Bild: Suppenküche in Chan Yunis, Gaza, 17. Januar
Ausgerechnet Donald Trump macht möglich, woran die internationale
Diplomatie, allen voran sein Vorgänger Joe Biden, scheiterte. Endlich gibt
Benjamin Netanjahu nach. Weder Bidens gutes Zureden noch der Internationale
Gerichtshof und der Haftbefehl gegen den israelischen Regierungschef, noch
die Massendemonstrationen in Tel Aviv konnten ihn umstimmen. Der
US-amerikanische Rechtspopulist ist es, der – sehr zum Ärger der
israelischen Rechten – die Waffen im Gazastreifen zum Schweigen bringt.

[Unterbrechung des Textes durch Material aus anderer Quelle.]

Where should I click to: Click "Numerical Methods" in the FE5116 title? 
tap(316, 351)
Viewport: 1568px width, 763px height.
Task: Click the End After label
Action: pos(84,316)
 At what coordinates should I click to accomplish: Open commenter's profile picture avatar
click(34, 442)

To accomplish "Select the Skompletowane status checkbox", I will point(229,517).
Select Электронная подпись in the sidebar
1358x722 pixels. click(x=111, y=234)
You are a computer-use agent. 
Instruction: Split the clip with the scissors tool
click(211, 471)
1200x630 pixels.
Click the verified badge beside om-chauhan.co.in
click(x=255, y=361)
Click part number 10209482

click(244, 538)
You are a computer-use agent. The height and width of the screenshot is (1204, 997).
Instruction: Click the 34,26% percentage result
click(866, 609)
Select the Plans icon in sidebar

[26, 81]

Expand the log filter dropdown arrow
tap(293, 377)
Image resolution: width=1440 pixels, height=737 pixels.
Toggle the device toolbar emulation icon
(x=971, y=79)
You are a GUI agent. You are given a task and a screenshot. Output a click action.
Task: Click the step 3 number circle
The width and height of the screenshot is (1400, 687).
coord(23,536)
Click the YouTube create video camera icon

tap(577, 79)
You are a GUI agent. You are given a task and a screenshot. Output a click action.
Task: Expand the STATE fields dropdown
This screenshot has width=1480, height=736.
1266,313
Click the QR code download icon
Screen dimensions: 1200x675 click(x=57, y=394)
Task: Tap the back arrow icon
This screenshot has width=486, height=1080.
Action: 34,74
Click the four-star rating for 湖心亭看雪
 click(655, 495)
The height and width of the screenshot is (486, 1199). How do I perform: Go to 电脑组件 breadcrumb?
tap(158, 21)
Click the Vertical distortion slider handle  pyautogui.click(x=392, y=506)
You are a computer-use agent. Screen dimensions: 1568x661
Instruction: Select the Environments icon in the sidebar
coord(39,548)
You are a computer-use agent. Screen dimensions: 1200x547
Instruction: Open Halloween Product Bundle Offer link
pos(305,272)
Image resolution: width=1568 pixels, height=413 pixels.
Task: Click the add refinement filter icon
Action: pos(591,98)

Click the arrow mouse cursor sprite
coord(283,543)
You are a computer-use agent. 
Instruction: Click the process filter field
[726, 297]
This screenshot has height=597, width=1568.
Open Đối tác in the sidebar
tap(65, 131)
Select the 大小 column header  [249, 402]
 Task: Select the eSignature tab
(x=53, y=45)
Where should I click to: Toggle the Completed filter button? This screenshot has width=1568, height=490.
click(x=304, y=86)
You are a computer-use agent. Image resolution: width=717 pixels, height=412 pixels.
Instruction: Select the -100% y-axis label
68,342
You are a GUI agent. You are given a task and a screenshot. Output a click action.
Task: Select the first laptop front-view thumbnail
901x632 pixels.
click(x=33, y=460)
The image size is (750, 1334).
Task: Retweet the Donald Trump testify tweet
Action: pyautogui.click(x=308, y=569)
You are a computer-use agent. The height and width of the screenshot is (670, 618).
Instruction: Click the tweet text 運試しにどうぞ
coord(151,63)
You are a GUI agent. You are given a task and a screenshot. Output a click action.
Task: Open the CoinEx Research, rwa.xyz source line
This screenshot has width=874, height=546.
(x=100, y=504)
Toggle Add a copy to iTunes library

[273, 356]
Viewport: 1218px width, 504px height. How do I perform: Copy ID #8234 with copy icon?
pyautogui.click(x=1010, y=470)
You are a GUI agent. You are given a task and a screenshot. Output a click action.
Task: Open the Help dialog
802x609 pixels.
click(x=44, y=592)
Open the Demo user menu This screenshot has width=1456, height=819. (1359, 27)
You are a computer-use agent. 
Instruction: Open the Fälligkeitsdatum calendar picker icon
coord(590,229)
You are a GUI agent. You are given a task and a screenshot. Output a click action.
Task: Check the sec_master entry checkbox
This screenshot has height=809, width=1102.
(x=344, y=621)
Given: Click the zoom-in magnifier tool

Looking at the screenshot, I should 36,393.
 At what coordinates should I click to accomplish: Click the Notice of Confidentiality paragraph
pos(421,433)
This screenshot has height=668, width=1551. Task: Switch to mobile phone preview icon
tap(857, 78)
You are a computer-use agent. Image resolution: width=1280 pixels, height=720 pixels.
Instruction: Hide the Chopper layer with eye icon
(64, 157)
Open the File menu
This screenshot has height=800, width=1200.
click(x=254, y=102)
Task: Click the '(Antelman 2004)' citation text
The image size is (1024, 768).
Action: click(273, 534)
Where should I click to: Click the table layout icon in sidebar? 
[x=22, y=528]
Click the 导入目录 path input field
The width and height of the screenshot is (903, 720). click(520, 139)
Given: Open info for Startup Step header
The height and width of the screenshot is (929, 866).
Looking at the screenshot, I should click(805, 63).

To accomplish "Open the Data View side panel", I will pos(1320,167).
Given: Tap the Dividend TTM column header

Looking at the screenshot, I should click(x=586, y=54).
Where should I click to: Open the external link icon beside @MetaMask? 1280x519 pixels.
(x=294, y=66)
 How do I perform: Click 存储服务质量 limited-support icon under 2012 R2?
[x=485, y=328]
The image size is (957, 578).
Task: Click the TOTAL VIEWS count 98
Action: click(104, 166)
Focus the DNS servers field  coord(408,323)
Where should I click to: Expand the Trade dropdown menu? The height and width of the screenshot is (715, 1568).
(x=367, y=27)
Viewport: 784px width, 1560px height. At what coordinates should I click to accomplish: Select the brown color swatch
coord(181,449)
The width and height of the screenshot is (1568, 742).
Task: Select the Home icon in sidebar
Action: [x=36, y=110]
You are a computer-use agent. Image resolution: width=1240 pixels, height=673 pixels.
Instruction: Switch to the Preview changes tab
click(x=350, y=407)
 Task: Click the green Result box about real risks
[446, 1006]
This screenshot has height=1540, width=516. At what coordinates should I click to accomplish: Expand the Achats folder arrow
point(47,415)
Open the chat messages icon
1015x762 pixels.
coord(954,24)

Thank you, Mr President (in spe). Trump führt uns in diesen Tagen einmal
mehr vor, dass die Welt nicht schwarz-weiß ist. Der Mann, der Kanada
eingemeinden will, Grönland kaufen, Öl fördern, was das Zeug hält, ein
Frauenfeind, Lügner und Volksverhetzer, macht den Massenmorden und der
Zerstörung im Gazastreifen ein Ende. Trump ist der Boss – nicht nur in den
USA.
Seit Mai liegt das Abkommen, das aus der Feder Bidens stammt, auf dem
Tisch. Wie von Zauberhand sind sich die Konfliktparteien nun einig darüber
geworden. Wie viel Blutvergießen hätte verhindert werden können. Wie viele
Menschen sind sinnlos gestorben, wie viel Zerstörung war völlig umsonst.
Israels rechtsextremer Minister für nationale Sicherheit, [1][Itamar
Ben-Gvir], signalisierte, Netanjahu mit seiner Rücktrittsdrohung von einer
Unterzeichnung abgehalten zu haben.
Bestätigt sich der Verdacht, dass Netanjahu den Krieg in die Länge zog, um
seine Koalition zu retten, um an der Regierung zu bleiben und so einer
möglichen Verurteilung und Haftstrafe zu entgehen, dann hat dieser Mann
ganz sicher einen Prozess in Den Haag verdient.
## Hängepartie für die noch Verschleppten
Geht der Albtraum mit dem vorläufig letzten Akt des Kriegs im Gazastreifen
dem Ende zu? Die Befreiung der zunächst 33 Geiseln ist ohne Zweifel Grund
zum Feiern. Und das Ende der Kampfhandlungen im Gazastreifen ebenso. Für
die noch in den Händen ihrer Peiniger verbliebenen Verschleppten allerdings
dürften die kommenden Wochen zu einer schrecklichen Hängepartie werden.
Für die, die endlich auf freiem Fuß sind, beginnt ein langer Weg ihrer
körperlichen und seelischen Gesundung, sollte das überhaupt möglich sein.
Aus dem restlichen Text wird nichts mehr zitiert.